### PROBLEM TO SOLVE
Can you put the lines, from the very first one down through the one containing "click(184, 37)", into a JSON list of strings, one string per line, with blank lines left out? Omit the pictures from your answer.

### EXERCISE MATERIAL

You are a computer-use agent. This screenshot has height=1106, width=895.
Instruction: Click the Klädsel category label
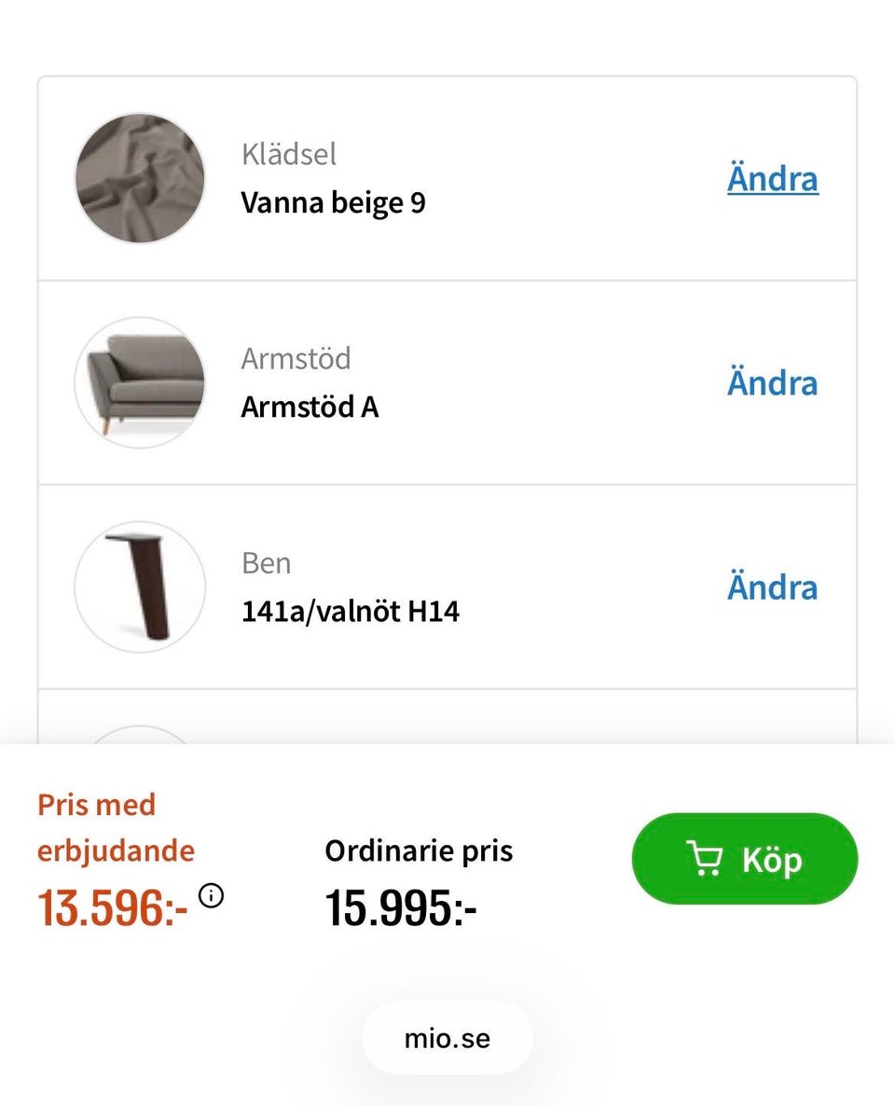tap(288, 154)
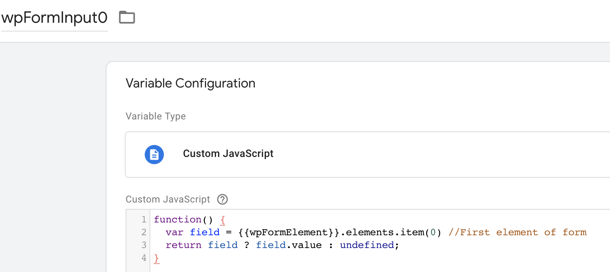Click the closing brace on line 4

156,258
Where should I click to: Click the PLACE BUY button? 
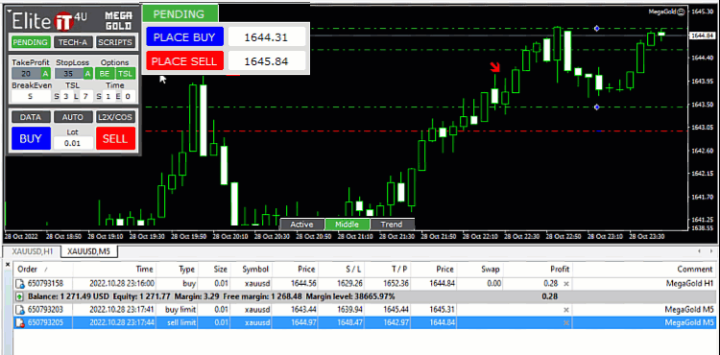click(184, 37)
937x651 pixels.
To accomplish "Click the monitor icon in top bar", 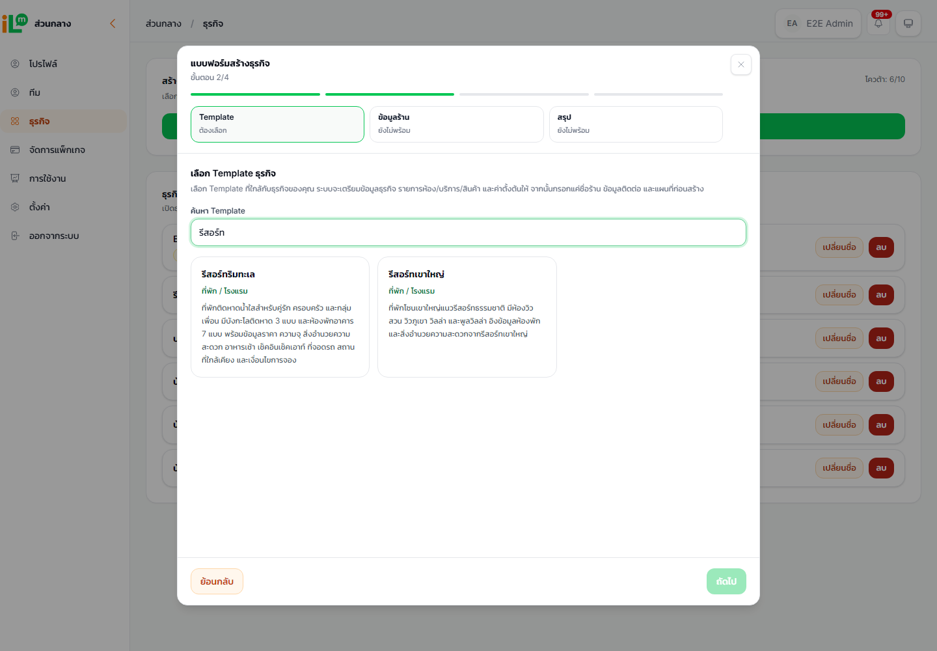I will 908,23.
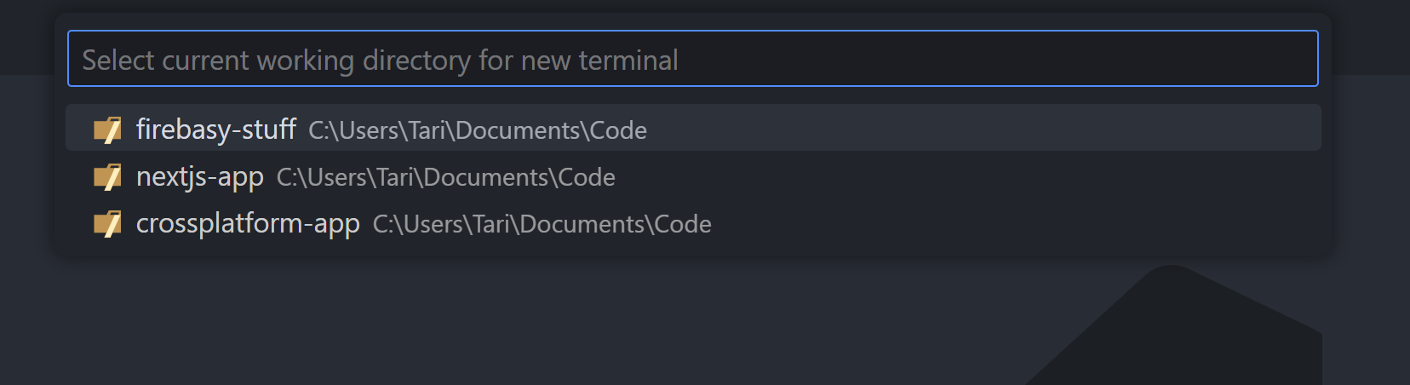Select the crossplatform-app folder name
Viewport: 1410px width, 385px height.
pos(248,223)
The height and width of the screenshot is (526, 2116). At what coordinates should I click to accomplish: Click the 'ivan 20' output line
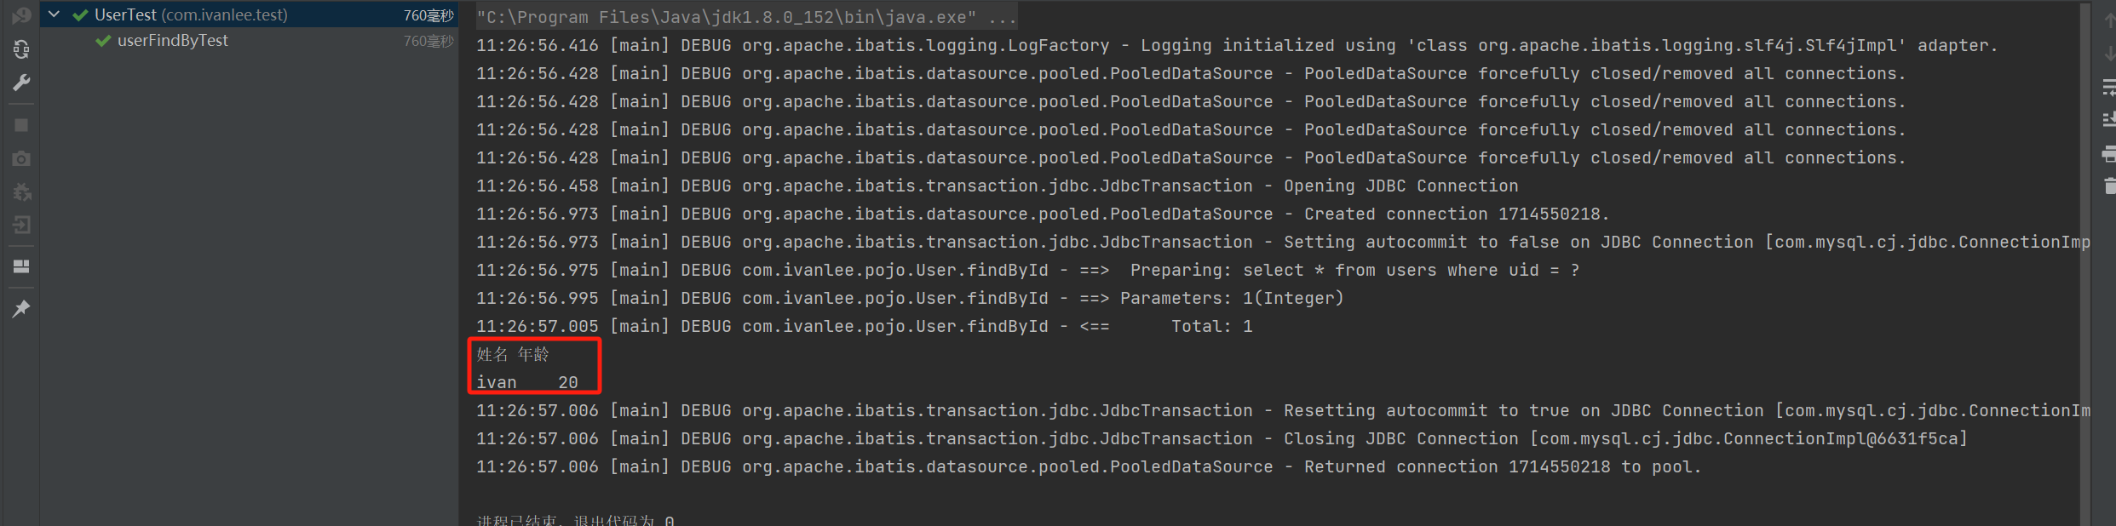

### TASK RESULT
[
  "You are a computer-use agent. This screenshot has height=1106, width=895.",
  "Instruction: Click the Klädsel category label",
  "tap(288, 154)",
  "Click the closing brace on line 4",
  "156,258",
  "Where should I click to: Click the PLACE BUY button? ",
  "click(184, 37)"
]